The sights and sounds we take in growing up often have the power to stick with us well into adulthood. These images can be from film or television and can encompass any tone or genre of storytelling. More often than not, however, it’s the stuff that frightened and disturbed us in those formative years that tends to stick to the walls of memory the hardest.
The Internet is awash with content centered around people sharing those moments across media that scarred their growing psyches, ranging from more well-known media to more obscure stuff. Those moments in film and TV that gave us a shock to the system. Things that, for some reason or another, hit us at just the right moment to carve a lasting memory.
For me personally, one of those things is the 1977 Dino De Laurentiis produced jaws knock off, Orca: The Killer Whale.
Directed by Michael Anderson (Logan’s Run), the film is about the life and death feud between fisherman Captain Nolan (Richard Harris) and a killer whale he inadvertently took everything from.

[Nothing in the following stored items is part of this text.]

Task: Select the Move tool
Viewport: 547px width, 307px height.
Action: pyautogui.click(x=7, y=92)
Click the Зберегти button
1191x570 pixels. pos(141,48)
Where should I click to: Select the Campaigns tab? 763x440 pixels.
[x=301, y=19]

Yes, the titular Orca is hellbent on revenge, and the tone of the film is utterly serious, which makes it all the more compelling.

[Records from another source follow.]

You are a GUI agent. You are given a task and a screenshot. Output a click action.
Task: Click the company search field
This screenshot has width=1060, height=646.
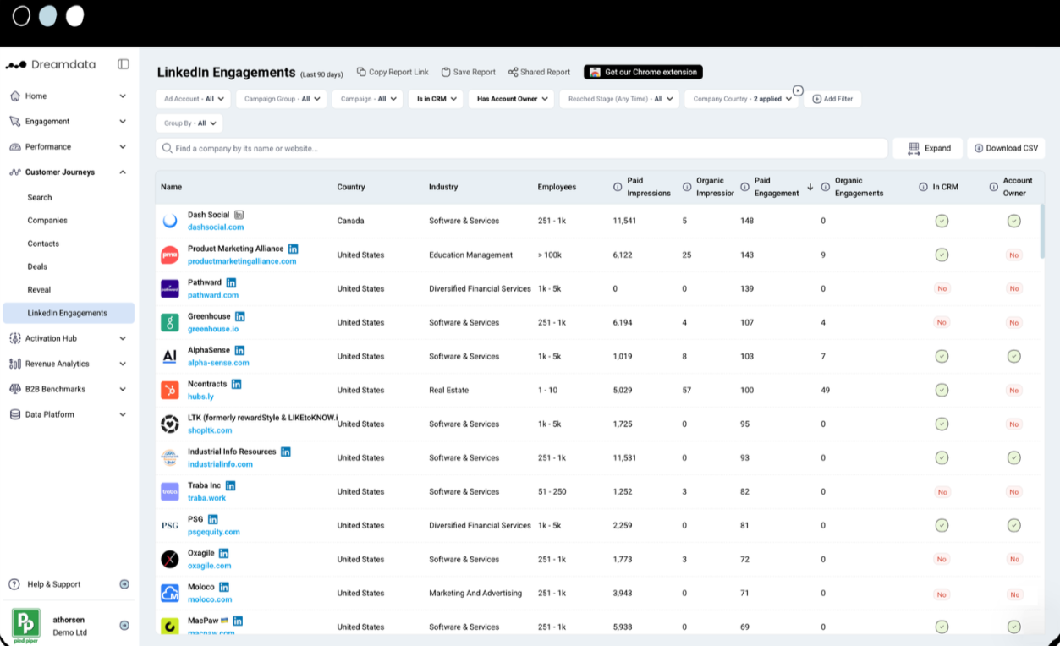pos(522,148)
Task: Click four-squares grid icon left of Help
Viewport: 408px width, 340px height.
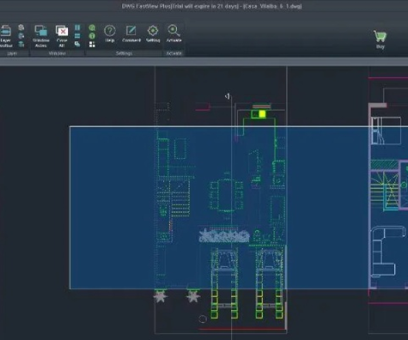Action: pos(92,44)
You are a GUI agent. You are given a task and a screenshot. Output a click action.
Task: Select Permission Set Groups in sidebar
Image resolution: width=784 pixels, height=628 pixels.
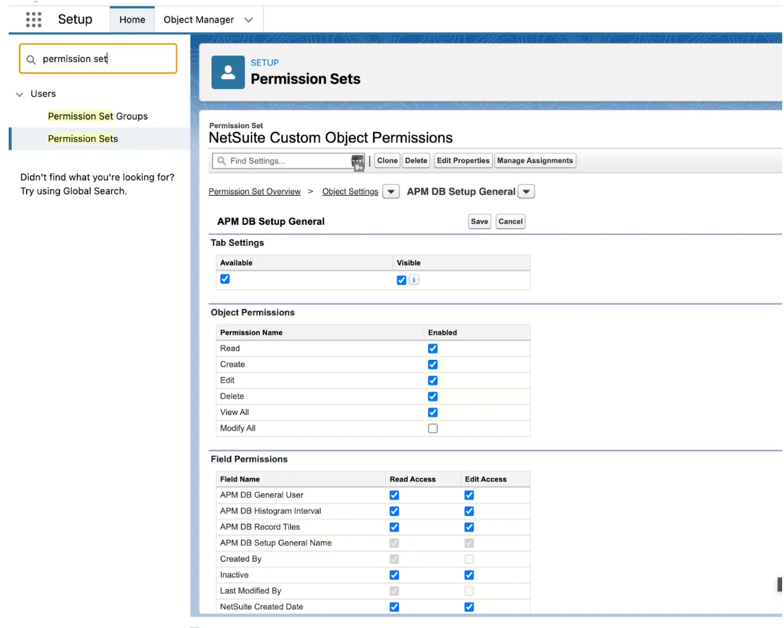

In my write-up of 1980’s Alligator I discussed at length that so much of the media that genuinely got under my skin as a child revolved around aquatic themed horror, all thanks to jaws. Nature Strikes Back creature-features were some of my favorite genre films to catch on the tube or rent from the local Blockbuster as a wee one. Many were good, some were not. orcas is one particular post-jaws animal attack movie that has always struck a chord with me. One scene in particular “speared” itself into my memory for life.
I remember catching orcas on TV as a child just as Captain Nolan begins his hunt for the sea dwelling mammal. See, Nolan isn’t looking to kill an Orca, but merely catch one to sell to pay off some debts and finance his trip back home to Ireland. Disregarding the advice of the locals and Charlotte Rampling‘s cetologist, Dr. Bedford, Nolan proceeds with his fishing quest. It soon goes south—and fast. Nolan accidentally harpoons a female Orca, who tries to kill itself on the propellers before getting hauled on deck.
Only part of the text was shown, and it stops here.